Basics and hierarchy
Wrap risky code in begin/rescue; ensure always runs. Most application errors inherit from StandardError.
begin
risky()
rescue StandardError => e
warn e.message
ensure
cleanup()
end
Rescue specific exceptions
Rescue the narrowest class you can; multiple rescues are allowed.
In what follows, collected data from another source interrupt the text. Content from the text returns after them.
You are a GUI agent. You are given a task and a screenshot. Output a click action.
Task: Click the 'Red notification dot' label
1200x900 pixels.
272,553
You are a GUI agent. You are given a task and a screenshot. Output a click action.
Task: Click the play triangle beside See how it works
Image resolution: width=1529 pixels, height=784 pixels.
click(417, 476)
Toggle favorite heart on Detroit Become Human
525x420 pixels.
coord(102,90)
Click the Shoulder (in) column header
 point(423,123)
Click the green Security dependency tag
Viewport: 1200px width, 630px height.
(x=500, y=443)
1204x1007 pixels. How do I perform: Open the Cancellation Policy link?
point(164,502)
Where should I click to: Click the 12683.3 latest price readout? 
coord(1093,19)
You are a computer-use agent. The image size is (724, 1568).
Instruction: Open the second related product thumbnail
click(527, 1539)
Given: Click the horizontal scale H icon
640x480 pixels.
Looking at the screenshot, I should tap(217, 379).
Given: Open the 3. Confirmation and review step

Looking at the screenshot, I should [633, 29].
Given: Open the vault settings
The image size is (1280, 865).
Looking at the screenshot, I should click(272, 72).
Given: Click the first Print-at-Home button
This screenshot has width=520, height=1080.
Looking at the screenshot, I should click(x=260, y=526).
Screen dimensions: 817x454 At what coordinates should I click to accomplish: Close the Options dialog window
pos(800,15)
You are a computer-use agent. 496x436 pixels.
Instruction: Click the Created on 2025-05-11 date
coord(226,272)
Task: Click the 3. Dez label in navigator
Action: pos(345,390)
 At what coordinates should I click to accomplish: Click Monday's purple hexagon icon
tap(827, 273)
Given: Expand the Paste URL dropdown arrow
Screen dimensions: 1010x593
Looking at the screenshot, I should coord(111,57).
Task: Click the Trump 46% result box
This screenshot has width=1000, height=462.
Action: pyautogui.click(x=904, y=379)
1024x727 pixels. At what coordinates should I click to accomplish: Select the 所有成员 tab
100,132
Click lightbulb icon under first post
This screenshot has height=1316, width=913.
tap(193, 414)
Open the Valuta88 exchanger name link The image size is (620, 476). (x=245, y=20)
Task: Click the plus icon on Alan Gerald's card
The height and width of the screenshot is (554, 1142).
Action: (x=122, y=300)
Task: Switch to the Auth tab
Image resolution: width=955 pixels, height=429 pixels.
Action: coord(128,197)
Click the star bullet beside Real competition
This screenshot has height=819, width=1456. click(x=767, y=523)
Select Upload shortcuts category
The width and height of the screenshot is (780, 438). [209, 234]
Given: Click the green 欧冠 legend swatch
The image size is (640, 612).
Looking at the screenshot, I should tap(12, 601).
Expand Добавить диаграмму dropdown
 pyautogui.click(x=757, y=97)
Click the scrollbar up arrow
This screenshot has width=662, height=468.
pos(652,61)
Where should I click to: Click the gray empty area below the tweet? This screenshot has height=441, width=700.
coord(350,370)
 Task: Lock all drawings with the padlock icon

A bare rescue catches StandardError only (not Exception).
begin
Integer("x")
rescue ArgumentError
:bad_input
rescue => e # StandardError and subclasses
:unknown
end
Else and ensure
else runs only if no exception was raised; ensure runs regardless.
begin
result = compute()
else
log_success(result)
ensure
close_resources()
end
Retry (use cautiously)
You can retry the begin block from within a rescue—avoid infinite loops; add backoff/limits.
attempts = 0
begin
attempts += 1
fetch()
rescue TimeoutError
retry if attempts < 3
end
Raising and custom errors
Raise built-ins or your own subclasses of StandardError.
class NotFound < StandardError; end
def fetch!(id)
raise NotFound, "id=#{id}" unless exists?(id)
find(id)
end
Inline rescue
Useful for small guards; don’t overuse because it can hide errors.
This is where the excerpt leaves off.